[Saved data entries]
'''

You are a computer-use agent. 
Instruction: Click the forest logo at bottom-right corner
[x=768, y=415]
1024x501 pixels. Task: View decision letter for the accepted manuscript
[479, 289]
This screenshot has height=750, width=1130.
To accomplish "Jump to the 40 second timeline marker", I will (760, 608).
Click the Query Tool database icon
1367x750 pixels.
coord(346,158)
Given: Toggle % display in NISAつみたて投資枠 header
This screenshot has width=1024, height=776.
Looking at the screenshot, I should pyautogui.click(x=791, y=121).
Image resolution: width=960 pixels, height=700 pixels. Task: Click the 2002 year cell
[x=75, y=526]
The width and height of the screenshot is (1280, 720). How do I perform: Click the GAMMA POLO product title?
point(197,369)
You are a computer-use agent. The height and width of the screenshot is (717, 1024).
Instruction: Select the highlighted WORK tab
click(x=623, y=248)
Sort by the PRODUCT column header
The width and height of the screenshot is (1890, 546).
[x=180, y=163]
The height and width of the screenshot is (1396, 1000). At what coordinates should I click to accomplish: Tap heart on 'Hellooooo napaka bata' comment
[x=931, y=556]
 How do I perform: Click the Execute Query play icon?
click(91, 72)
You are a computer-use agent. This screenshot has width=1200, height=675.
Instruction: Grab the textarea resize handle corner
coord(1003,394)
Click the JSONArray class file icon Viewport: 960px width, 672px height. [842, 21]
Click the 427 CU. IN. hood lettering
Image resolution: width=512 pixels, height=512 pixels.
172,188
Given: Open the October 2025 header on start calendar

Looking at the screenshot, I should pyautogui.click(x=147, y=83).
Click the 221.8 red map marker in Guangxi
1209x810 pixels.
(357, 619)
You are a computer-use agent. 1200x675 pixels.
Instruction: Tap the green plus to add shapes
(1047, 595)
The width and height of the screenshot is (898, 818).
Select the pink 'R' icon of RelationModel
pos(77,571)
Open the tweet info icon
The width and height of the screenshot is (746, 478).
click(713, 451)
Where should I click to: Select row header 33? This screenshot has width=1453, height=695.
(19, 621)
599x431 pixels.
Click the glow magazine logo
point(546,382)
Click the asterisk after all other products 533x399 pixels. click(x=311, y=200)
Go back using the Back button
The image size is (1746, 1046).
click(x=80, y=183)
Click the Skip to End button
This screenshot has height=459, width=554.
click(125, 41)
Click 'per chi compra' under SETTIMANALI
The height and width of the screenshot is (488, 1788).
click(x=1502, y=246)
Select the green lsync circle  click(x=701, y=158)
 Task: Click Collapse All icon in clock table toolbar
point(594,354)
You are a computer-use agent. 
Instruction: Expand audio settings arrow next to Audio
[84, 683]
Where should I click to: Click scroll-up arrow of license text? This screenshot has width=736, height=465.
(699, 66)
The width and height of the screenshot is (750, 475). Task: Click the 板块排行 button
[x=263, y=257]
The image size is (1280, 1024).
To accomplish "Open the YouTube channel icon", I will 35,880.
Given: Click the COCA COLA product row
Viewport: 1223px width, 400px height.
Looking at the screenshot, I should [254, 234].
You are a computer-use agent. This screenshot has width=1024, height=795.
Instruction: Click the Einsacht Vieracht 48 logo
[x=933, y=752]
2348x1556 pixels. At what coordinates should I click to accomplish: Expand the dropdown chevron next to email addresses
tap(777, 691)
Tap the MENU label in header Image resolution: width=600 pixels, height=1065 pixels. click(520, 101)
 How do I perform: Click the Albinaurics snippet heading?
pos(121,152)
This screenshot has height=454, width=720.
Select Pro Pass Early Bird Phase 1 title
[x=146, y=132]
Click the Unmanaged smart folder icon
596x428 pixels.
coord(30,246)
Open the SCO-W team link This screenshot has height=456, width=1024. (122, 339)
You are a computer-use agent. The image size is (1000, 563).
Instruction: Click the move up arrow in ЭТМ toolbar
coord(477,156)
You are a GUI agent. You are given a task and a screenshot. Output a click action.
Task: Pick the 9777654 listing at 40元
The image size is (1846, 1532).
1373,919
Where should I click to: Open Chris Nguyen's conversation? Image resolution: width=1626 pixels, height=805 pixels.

'''

In the reply, include exactly the lines from the beginning of the entries above through the line holding "You are a computer-use agent. The height", and nothing besides.

■ **Answer section**
You are a computer-use agent. 
Instruction: Click the forest logo at bottom-right corner
[x=768, y=415]
1024x501 pixels. Task: View decision letter for the accepted manuscript
[479, 289]
This screenshot has height=750, width=1130.
To accomplish "Jump to the 40 second timeline marker", I will (760, 608).
Click the Query Tool database icon
1367x750 pixels.
coord(346,158)
Given: Toggle % display in NISAつみたて投資枠 header
This screenshot has width=1024, height=776.
Looking at the screenshot, I should pyautogui.click(x=791, y=121).
Image resolution: width=960 pixels, height=700 pixels. Task: Click the 2002 year cell
[x=75, y=526]
The width and height of the screenshot is (1280, 720). How do I perform: Click the GAMMA POLO product title?
point(197,369)
You are a computer-use agent. The height and width of the screenshot is (717, 1024).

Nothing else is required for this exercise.